=== Extrait source ===

À l’instar de la plupart des autres pays d’Amérique latine, le Venezuela a un système judiciaire fondé sur la tradition romaine du droit civil que systématise le Code Napoléon. Les réformes visent à moderniser cette tradition en faisant certains aménagements procéduraux et administratifs. Ainsi, dans le passé, les procès se déroulaient presque entièrement à l’aide de communications écrites plutôt qu’orales. Les prévenus croupissaient souvent en prison pendant des années pendant que des montagnes de documents cheminaient lentement dans les tribunaux. Les juges étaient surchargés, s’occupant à la fois de mener l’enquête et de rendre un verdict. Voilà qui aggravait les retards et minait parfois l’impartialité.

Un dispositif hybride. Grâce à cette réforme, le Venezuela a adopté un système hybride qui conserve certains éléments mais incorpore des procédures dites ´ accusatoires ª par lesquelles le ministère public fait enquête tandis que le juge connaît de l’affaire séparément. Le nouveau dispositif intègre aussi des communications orales où les suspects, les accusés, les témoins, les avocats de la défense, les avocats généraux et les juges se réunissent, en personne, dès le commencement des procédures. Ces audiences publiques sont destinées à encourager un règlement plus rapide et plus transparent des affaires, alors que, selon la méthode traditionnelle, le juge se fondait presque entièrement sur les documents soumis par les diverses parties.

C’est la mise en œuvre des réformes qui s’est révélée lente et difficile. « L’exemple vénézuélien montre qu’il faut beaucoup de préparation et de formation pour engager une réforme juridique majeure », affirme Raimundo Arroio Jr., chef de projet de la BID qui a collaboré avec les fonctionnaires vénézuéliens au montage du nouveau prêt. « Il ne suffit pas de réviser la loi. Il faut former les avocats généraux et les juges aux nouvelles procédures. Et les citoyens doivent savoir qu’une réforme entraîne de nouveaux devoirs, pas seulement des droits. C’est toute la mentalité ayant cours dans le système de justice qu’il faut changer, et pour cela il faut du temps et de l’argent. Cela ne se fait pas du jour au lendemain. »

S’agissant de sa réforme, le Venezuela fait face à un autre défi : selon le nouveau dispositif, les juges sont secondés par deux citoyens ordinaires appelés « escabinos ». « Ces citoyens-juges n’ont pas été préparés convenablement », affirme Gonzalo Himiob Santomé, professeur de droit à Caracas, consultant dans le cadre de la préparation du programme de prêt de la BID. « Il n’y a pas eu de campagne d’information pour faire connaître aux citoyens les réaménagements et les nouvelles responsabilités. Lorsqu’ils sont convoqués, ils se font excuser. Ils ont peur. Ils mettent tout en œuvre pour ne pas comparaître. »

Himiob Santomé estime qu’il faudra cinq ans pour la bonne application de la réforme vénézuélienne. Il signale que le texte de base a d’ores et déjà été aménagé deux fois depuis sa promulgation. Il n’empêche que, maintient-il, « le bilan est positif ». Il n’y a pas longtemps, un suspect pouvait être arrêté et détenu pendant 16 jours avant que des accusations ne soient portées contre lui. « Aujourd’hui, un suspect doit comparaître devant un juge dans les 48 heures. La nouvelle méthode consiste à faire enquête d’abord, à inculper ensuite. »

===

> _Exercices à faire_:
- A) Indiquez si chacune des affirmations suivantes concorde avec l'extrait sur la réforme judiciaire au Venezuela. Répondez par oui ou non et citez les mots décisifs du texte. (i) Avant la réforme, les juges menaient l'enquête et rendaient aussi le verdict. (ii) Les « escabinos » sont des juristes de métier. (iii) Aujourd'hui, un suspect peut encore être détenu 16 jours avant de comparaître devant un juge.
- B) Dans l'extrait sur la réforme judiciaire au Venezuela, relevez toutes les catégories de personnes qui se réunissent en personne dès le commencement des procédures.
- C) D'après l'extrait sur la réforme judiciaire au Venezuela, à quoi sont destinées les audiences publiques du nouveau dispositif ? Répondez en une à trois phrases.

=== Matériel recueilli ===

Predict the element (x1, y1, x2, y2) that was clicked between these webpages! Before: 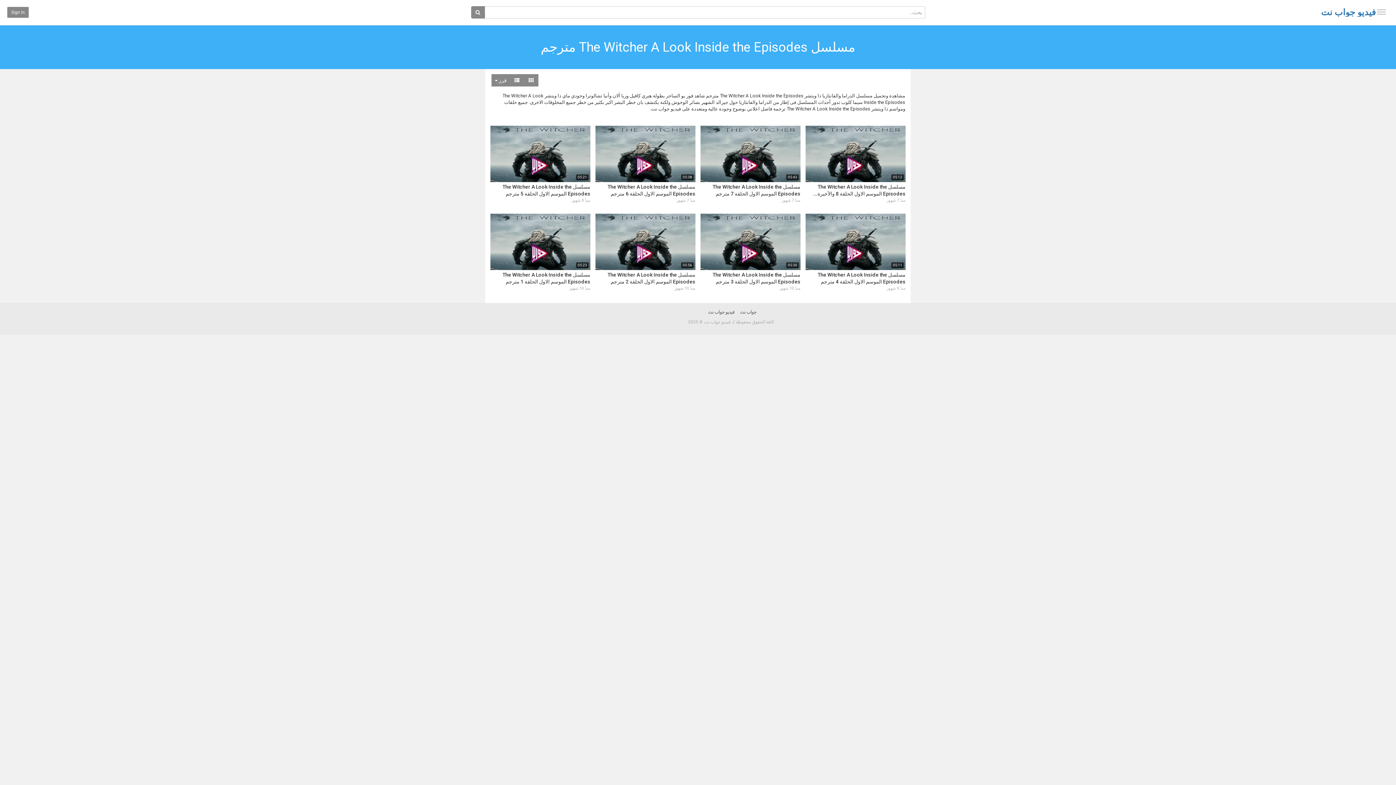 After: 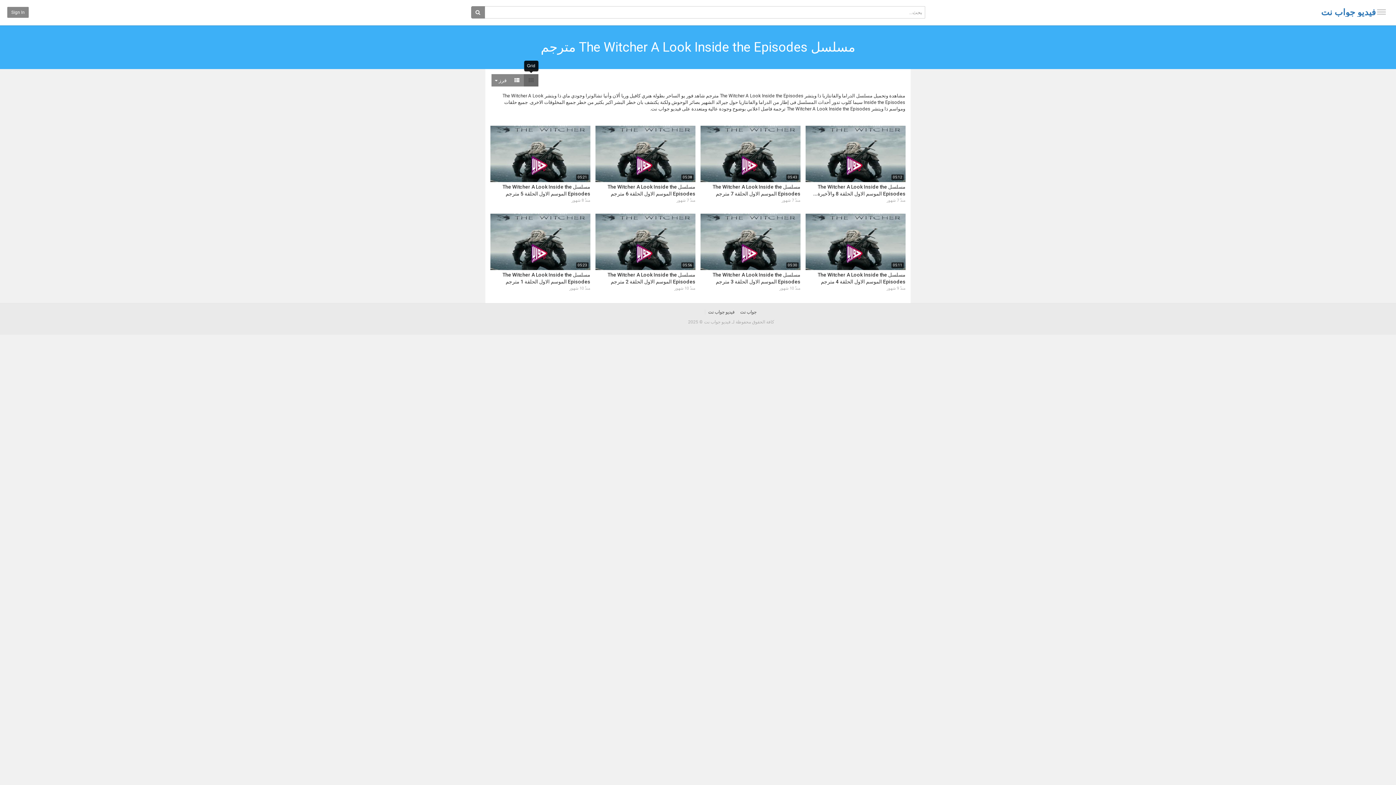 Action: bbox: (524, 74, 538, 86)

===

> _Réponses par exercice_:
- A)
(i) Oui : « Les juges étaient surchargés, s’occupant à la fois de mener l’enquête et de rendre un verdict. »
(ii) Non : « les juges sont secondés par deux citoyens ordinaires appelés « escabinos » ».
(iii) Non : « Aujourd’hui, un suspect doit comparaître devant un juge dans les 48 heures. »

- B) Les suspects, les accusés, les témoins, les avocats de la défense, les avocats généraux et les juges.

- C) Elles sont destinées à encourager un règlement plus rapide et plus transparent des affaires. Selon la méthode traditionnelle, au contraire, le juge se fondait presque entièrement sur les documents soumis par les diverses parties.